In the civil service, first aiders might direct those they help to various support networks, workplace adjustment passports that allow employees to ask for changes to be made to their working environments, and line management support from senior civil servants who have received training to help them take mental wellbeing into account when making decisions.
It is a framework the two civil servants put into practice when they noticed a colleague was acting out of character. “It was quite obvious from the way they acted, they were late to work near enough every day and sometimes didn’t make it into work,” says White. Consistent lateness, a lack of motivation and overtiredness are all symptoms the first aiders are taught to look out for.
White and Solanki helped their colleague seek a therapist and access workplace support – the final steps in the ALGEE framework. What followed was a best-case scenario: a grateful colleague who got the help they needed.

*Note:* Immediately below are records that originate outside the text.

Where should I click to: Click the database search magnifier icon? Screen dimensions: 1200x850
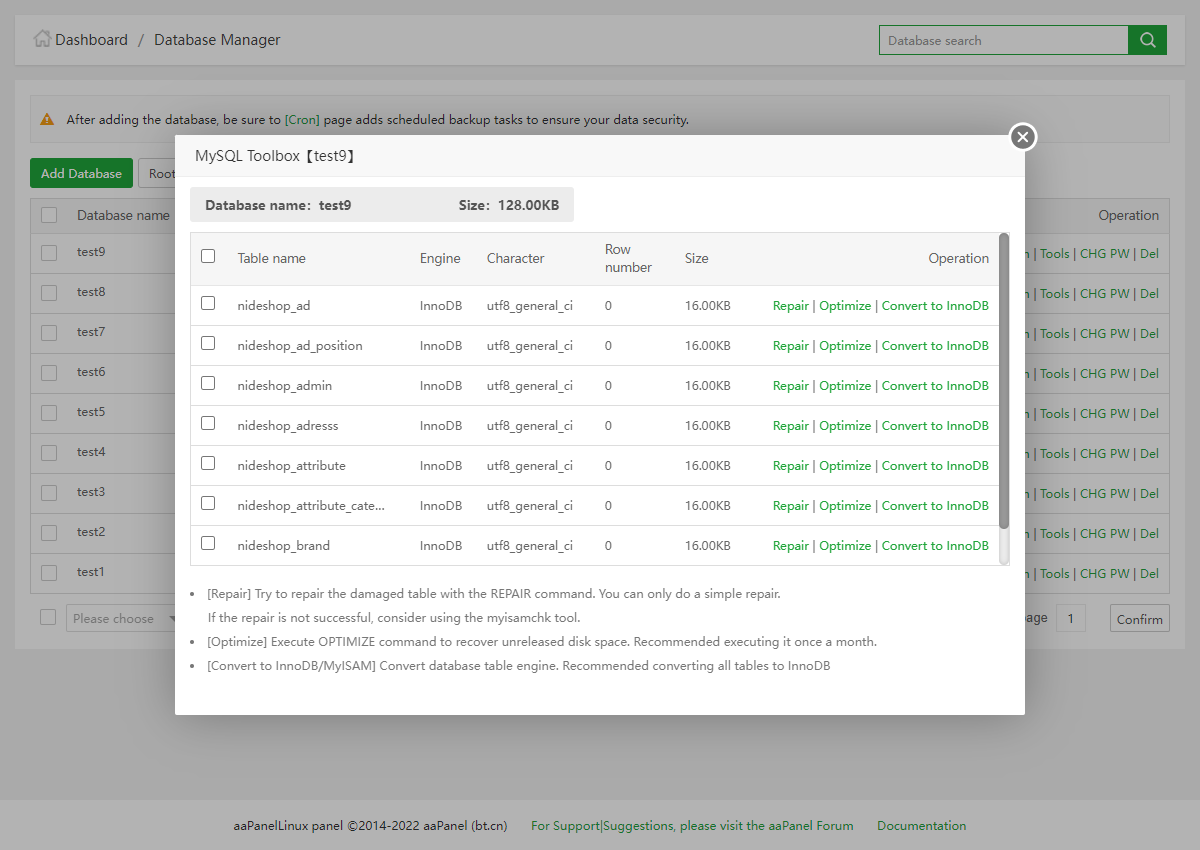(x=1147, y=40)
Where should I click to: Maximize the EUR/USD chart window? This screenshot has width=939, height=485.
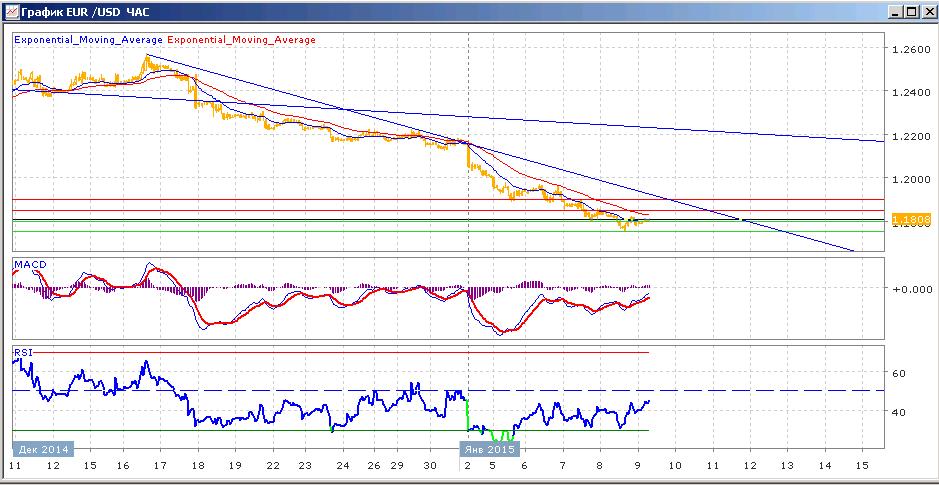(910, 11)

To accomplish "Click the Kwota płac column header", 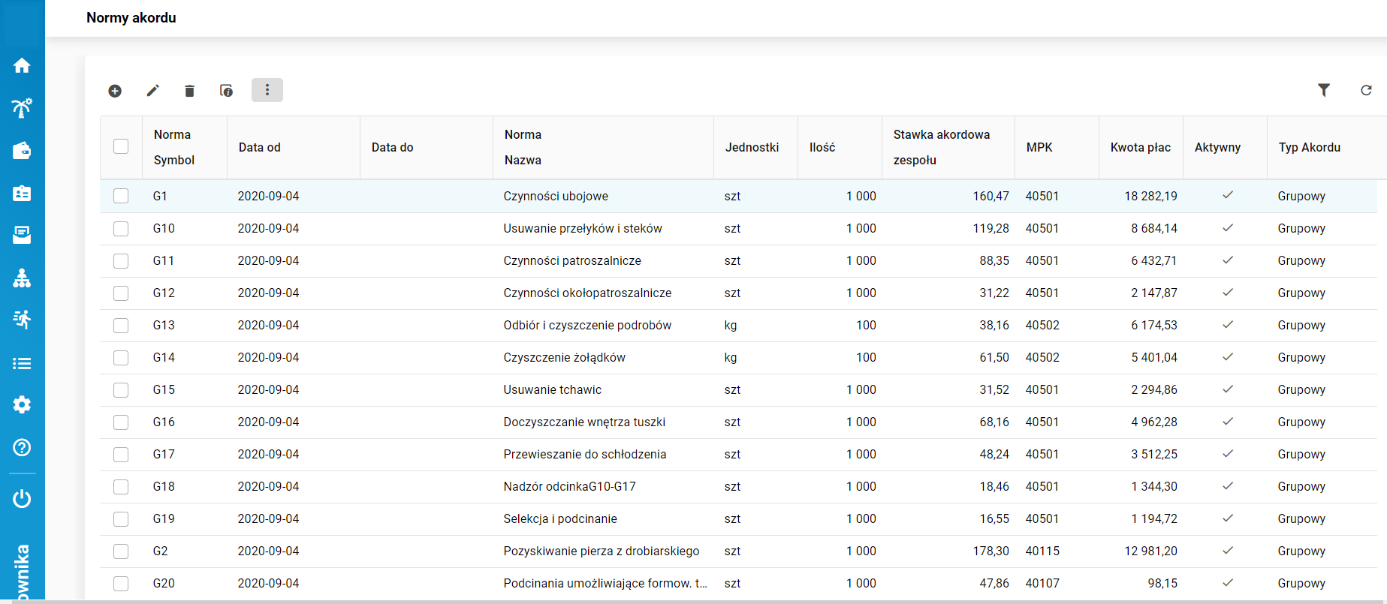I will pyautogui.click(x=1140, y=147).
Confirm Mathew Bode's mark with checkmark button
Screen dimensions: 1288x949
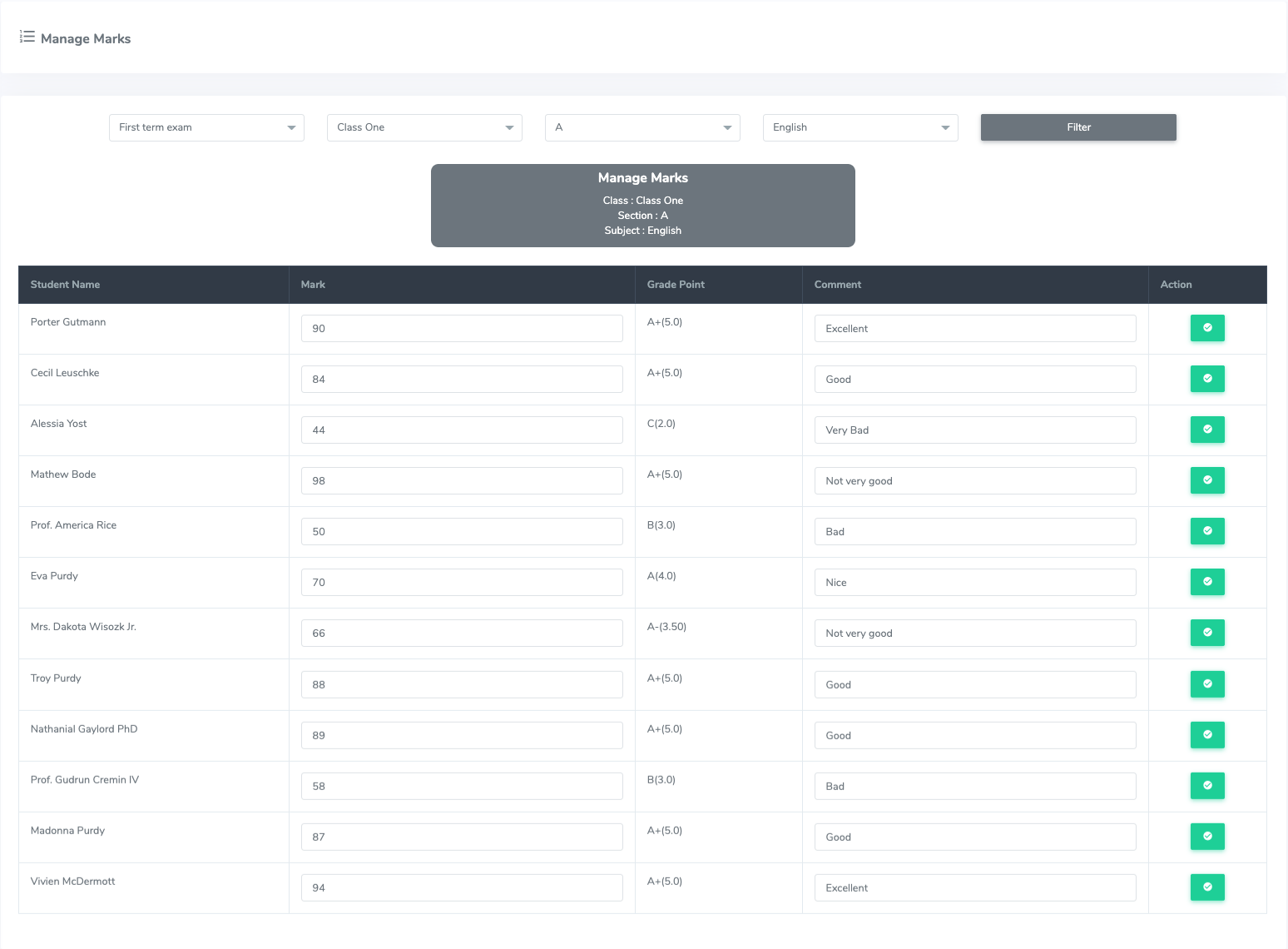[1207, 480]
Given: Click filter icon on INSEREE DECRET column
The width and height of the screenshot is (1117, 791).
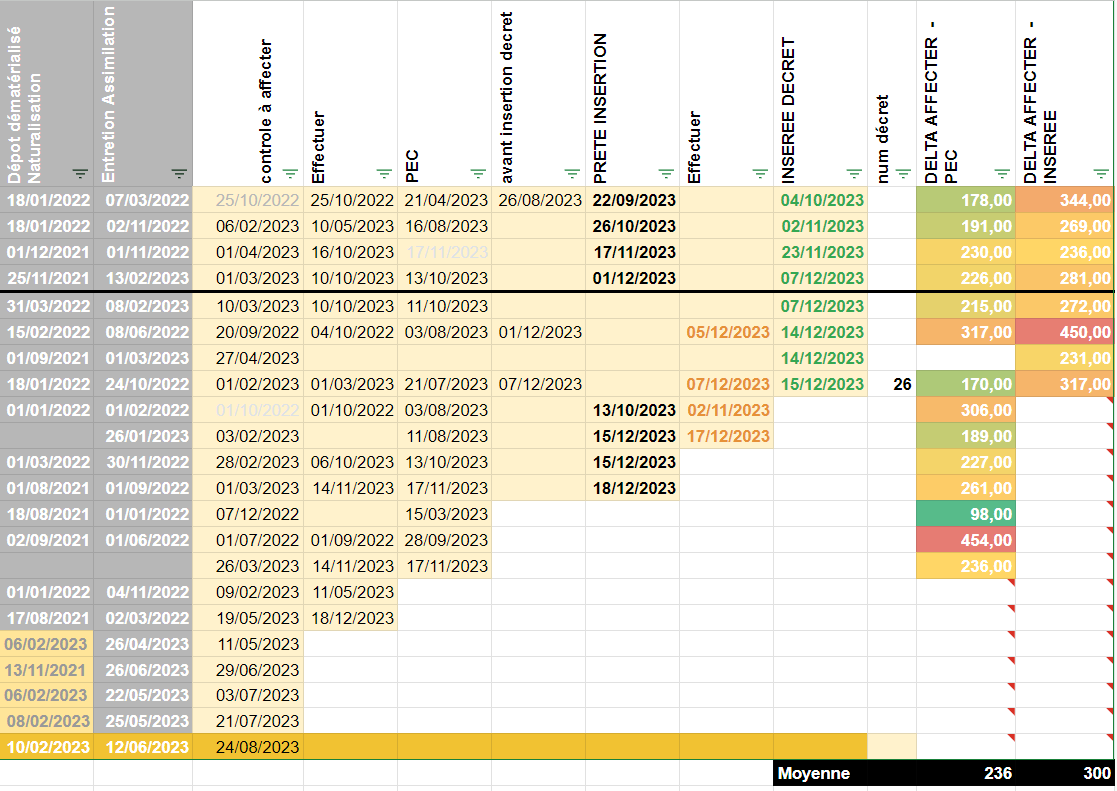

Had the two of them not been on the look out for signs that can point to depression or problems at home – and willing to approach without judgement – this encounter might have gone a very different way. “In a lot of workplaces [mental health] is not a big focus,” says White, acknowledging the uneasy truth that many symptoms of mental ill health are often written off as laziness, which can only worsen the situation.
The training also plays an important preventative role, adds Solanki. “If someone’s been having a stressful time at work that could eventually turn into mental non-wellbeing,” she says.
Even knowing trained first aiders and support services are on offer can make a different; both White and Solanki say they feel better knowing that they can access services if they need to. This nut is not yet fully cracked, and there are still many within the civil service who aren’t aware of the extent to which services are available.
The myriad posters that have appeared around the office since the Cabinet Office launched its health and wellbeing plan this week should go some way to addressing this, says Solanki.
Both she and White say they can see the difference the training and the wider push for mental health awareness have made within their department.
“It’s created an open environment where people seem to feel more able to talk about mental health,” says Solanki. This can only be a good thing, she says. “If someone is struggling they might be so caught up in their own bubble that they don’t know help available unless you stick it in their face.”